__Required work__.
Give the number of lines in the material below that contain the word "title", and nothing else.

__Dataset content__.
________________________

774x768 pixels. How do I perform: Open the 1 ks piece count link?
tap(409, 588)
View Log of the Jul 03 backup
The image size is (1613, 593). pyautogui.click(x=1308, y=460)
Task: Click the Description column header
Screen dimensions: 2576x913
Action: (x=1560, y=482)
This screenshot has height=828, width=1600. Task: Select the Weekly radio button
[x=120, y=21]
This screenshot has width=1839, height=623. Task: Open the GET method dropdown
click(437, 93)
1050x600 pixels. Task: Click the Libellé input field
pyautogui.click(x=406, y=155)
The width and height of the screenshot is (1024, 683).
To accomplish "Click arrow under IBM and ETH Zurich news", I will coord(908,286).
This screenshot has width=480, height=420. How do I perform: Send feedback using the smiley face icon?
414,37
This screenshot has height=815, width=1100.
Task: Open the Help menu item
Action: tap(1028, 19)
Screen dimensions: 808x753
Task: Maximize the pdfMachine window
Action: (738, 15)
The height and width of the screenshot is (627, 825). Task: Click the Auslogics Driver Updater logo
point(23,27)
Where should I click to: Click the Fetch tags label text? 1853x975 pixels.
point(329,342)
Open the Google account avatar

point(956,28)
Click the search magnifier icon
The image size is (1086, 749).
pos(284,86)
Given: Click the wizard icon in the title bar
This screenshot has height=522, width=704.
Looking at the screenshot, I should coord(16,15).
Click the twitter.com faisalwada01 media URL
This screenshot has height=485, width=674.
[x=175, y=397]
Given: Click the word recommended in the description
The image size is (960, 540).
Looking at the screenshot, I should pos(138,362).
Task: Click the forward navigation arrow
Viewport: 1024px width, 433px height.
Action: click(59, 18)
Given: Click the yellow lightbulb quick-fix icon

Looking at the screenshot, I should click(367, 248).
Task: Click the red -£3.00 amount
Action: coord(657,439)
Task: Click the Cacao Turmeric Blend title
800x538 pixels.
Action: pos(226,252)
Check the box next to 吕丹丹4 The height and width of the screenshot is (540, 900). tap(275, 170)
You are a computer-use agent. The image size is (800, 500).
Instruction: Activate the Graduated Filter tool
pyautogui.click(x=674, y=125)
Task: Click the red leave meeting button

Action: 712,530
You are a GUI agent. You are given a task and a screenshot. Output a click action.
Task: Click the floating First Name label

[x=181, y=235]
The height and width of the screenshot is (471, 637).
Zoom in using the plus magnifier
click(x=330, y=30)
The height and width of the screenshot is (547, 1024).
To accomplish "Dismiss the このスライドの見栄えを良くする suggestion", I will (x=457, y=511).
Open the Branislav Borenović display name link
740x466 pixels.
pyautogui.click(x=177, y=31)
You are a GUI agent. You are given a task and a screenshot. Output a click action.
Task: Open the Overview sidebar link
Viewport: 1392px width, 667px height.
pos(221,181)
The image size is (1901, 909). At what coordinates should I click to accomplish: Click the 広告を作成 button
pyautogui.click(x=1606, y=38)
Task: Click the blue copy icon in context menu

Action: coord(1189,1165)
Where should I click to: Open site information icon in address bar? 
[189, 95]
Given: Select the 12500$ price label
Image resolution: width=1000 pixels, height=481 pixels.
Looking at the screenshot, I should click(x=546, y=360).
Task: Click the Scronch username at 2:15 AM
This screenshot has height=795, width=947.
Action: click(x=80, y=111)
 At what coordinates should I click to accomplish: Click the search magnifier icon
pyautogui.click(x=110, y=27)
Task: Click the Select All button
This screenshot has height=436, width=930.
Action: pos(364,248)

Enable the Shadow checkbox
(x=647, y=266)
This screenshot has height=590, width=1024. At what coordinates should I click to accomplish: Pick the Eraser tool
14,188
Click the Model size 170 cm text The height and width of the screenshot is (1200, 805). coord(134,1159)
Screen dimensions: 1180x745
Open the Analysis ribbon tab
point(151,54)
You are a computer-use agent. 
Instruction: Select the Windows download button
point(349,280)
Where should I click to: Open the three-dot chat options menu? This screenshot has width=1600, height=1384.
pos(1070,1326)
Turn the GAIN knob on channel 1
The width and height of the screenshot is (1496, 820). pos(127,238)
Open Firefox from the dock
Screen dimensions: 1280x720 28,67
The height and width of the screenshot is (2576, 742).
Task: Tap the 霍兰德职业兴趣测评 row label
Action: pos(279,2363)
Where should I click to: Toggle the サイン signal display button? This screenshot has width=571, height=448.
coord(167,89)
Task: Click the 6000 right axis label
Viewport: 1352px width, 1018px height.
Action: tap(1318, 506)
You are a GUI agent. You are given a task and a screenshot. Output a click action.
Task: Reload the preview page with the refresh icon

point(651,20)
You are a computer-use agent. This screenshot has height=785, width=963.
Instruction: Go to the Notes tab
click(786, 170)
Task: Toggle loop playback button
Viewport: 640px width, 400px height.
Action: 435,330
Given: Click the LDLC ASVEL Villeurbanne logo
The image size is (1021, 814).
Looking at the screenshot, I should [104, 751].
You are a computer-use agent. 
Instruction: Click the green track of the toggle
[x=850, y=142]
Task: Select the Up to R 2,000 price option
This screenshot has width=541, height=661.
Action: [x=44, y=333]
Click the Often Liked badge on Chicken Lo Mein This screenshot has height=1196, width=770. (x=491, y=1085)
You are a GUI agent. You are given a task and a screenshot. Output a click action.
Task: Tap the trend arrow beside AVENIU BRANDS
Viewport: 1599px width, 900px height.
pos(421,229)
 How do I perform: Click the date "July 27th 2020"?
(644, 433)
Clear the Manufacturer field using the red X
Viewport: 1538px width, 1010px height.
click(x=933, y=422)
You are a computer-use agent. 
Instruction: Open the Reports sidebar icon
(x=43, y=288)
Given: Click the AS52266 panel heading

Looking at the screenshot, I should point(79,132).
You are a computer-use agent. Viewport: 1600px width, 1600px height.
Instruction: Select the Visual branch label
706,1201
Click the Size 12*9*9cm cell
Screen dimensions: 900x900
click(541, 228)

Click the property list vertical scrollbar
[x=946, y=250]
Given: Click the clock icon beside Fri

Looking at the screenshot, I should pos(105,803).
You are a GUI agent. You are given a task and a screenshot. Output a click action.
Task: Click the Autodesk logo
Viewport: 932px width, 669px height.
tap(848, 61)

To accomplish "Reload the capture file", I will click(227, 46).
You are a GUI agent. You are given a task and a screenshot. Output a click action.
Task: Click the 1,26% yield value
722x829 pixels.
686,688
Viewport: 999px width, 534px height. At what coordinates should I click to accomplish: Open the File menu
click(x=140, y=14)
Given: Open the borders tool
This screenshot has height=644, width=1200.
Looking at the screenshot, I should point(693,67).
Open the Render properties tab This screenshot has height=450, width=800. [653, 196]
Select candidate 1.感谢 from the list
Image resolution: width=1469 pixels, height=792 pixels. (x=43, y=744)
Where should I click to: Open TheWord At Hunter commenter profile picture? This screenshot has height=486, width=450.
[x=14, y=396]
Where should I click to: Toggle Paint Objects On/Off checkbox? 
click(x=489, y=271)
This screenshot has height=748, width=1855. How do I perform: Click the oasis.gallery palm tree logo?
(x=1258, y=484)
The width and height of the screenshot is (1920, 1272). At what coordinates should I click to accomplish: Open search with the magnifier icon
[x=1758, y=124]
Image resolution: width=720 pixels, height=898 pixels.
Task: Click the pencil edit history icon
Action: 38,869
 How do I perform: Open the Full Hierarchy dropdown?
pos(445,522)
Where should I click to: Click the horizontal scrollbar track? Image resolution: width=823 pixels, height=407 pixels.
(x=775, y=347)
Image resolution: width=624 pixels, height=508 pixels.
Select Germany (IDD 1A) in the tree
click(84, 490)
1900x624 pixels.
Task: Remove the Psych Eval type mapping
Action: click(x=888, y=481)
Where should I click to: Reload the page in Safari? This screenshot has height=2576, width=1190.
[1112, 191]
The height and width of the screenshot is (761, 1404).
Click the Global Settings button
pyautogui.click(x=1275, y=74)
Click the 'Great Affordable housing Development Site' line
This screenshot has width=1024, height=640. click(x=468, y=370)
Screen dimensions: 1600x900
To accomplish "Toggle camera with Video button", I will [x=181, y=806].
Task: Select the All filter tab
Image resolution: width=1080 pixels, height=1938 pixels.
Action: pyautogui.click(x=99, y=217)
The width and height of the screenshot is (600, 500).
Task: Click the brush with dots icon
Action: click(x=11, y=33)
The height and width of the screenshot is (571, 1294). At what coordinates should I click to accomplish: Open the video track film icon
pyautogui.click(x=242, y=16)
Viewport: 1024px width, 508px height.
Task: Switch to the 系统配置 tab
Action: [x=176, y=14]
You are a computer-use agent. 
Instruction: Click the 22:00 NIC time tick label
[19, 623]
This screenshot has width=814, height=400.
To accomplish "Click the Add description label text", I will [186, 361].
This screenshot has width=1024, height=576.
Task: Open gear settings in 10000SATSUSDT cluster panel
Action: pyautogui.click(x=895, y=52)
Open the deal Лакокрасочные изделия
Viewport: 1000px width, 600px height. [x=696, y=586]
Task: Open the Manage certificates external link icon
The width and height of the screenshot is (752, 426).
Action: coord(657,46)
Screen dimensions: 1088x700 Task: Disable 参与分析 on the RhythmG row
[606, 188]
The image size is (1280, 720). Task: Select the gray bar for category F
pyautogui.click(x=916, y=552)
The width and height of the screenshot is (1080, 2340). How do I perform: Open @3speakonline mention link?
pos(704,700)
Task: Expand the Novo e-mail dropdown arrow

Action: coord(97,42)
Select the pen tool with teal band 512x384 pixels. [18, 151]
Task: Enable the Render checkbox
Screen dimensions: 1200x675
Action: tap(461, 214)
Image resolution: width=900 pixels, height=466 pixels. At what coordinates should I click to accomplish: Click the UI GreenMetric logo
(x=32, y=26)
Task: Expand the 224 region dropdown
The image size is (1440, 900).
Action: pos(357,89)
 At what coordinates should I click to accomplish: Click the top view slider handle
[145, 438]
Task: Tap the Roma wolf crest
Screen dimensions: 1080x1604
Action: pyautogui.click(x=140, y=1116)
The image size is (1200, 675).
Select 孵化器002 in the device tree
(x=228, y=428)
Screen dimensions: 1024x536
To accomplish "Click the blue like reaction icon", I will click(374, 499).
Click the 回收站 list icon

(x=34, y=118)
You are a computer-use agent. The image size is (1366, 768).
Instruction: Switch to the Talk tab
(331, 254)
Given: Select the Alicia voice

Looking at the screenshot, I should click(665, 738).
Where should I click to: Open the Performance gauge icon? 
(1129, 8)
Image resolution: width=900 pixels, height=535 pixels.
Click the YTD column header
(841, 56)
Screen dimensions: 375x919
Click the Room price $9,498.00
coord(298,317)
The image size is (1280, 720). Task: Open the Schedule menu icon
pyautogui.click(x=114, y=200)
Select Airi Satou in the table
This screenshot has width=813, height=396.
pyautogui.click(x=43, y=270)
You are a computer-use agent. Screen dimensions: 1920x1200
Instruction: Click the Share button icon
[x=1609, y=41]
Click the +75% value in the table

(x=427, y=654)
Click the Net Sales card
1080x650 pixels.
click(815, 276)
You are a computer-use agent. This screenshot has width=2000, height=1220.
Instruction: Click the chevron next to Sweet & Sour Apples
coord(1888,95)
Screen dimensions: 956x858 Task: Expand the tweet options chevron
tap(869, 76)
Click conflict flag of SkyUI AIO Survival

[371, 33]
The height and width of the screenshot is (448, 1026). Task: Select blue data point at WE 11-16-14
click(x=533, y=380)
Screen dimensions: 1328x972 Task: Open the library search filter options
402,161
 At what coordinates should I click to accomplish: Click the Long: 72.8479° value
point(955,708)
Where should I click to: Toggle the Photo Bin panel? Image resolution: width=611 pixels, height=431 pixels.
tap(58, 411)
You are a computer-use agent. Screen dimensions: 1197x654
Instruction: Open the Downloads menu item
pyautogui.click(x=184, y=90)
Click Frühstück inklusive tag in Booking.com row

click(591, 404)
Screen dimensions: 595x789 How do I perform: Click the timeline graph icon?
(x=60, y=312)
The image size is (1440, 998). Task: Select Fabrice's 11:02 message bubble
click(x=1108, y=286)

________________________

__Your response__.
2